Following InvenSense's (NYSE:INVN) less-than-stellar earnings report, a number of investors have -- shockingly enough -- been quite negative about the company's business with Samsung (OTC:SSNLF) and Apple (NASDAQ:AAPL), respectively. While it is true that these are large, powerful customers and sales to those customers are generally lower margin than sales to smaller customers, their business is still crucial to InvenSense.

"Low margin" isn't necessarily evil
The major complaint that investors seem to have with respect to InvenSense's Apple and Samsung businesses is that they are relatively "low margin." While it is clearly true that a dollar of revenue from either of the two afoementioned smartphone giants doesn't quite generate as much gross profit as a dollar of revenue from a smaller smartphone vendor, it's important to keep in mind that volume is also a key consideration. 

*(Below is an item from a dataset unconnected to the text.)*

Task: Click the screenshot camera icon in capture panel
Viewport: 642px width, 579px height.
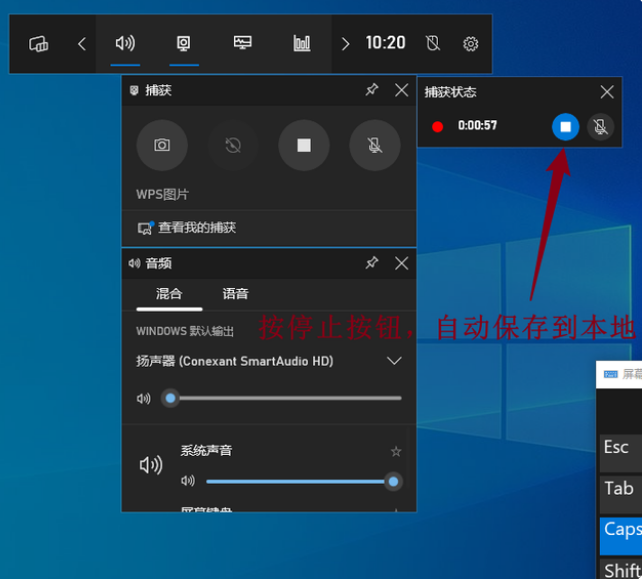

To help investors understand this, consider the following hypothetical example. Suppose it costs InvenSense $1 to build a six-axis MotionTracking device. Now, suppose that Apple is willing to pay $1.50 per sensor and is committed to buy 15 million of those sensors per quarter. Next, suppose that LG is willing to pay $2 per sensor, but is only willing to buy 2 million of such sensors. 

From a gross margin percentage per unit perspective, the LG business is "higher margin," as InvenSense will keep $1 for every $2 in revenue it collects from LG. With the hypothetical Apple business, it keeps only $0.50 for every $1.50 that it collects from Apple. Does this automatically mean that the "higher margin" business is necessarily better? 


While the hypothetical LG business above is higher margin per unit, it will only generate $1 million in gross profit while the hypothetical Apple business would generate $7.5 million in gross profit. 

What's so bad about the Apple and Samsung businesses, then?
The biggest issue with the Apple and Samsung businesses for InvenSense isn't necessarily their gross margin profiles, but instead the risk profile that they bring with them. Given how large a part of InvenSense's revenue base depends on these two customers, InvenSense is inherently risky. 

Why is it risky? Well, although InvenSense routinely touts technological superiority as how it differentiates, there is always the risk that a customer like Apple or Samsung will want to dual source parts or simply design InvenSense out altogether.

As an extreme example, there was once a chip company known as PortalPlayer. According to a piece published in the EETimes (via Wikipedia), "over 90%" of PortalPlayer's net revenue came from sales of chips into Apple's iPod. According to that same article, PortalPlayer did not win the media processor slot for Apple's "mid-range and high end flash based iPods." 

So, it's not that the Apple and Samsung businesses are bad -- without the revenue from these two behemoths, InvenSense would not have the ability to invest in future technologies -- but that the high dependence on these two customers creates a risk that investors need to be mindful of. 

Will it get better?
There are two dynamics playing out in the smartphone market. The first is that other non-Apple and non-Samsung like Xiaomi, LG, and Lenovo are actually gaining ground, according to research firm IDC, in the overall smartphone market. This opens up more vendors that InvenSense could potentially sell into, which could lower the company's risk profile. 

However, there's another broad trend that runs counter to that. InvenSense has typically done well at the high end of the smartphone market, particularly as it has been able to differentiate with feature-rich products. 

However, with InvenSense having now locked down the high-end phone vendors, and with much of the broader smartphone growth coming from low-end and mid-range phones, InvenSense's ability to compete in the more price-sensitive segments of the smartphone market will be critical to the next "phase" of this growth story.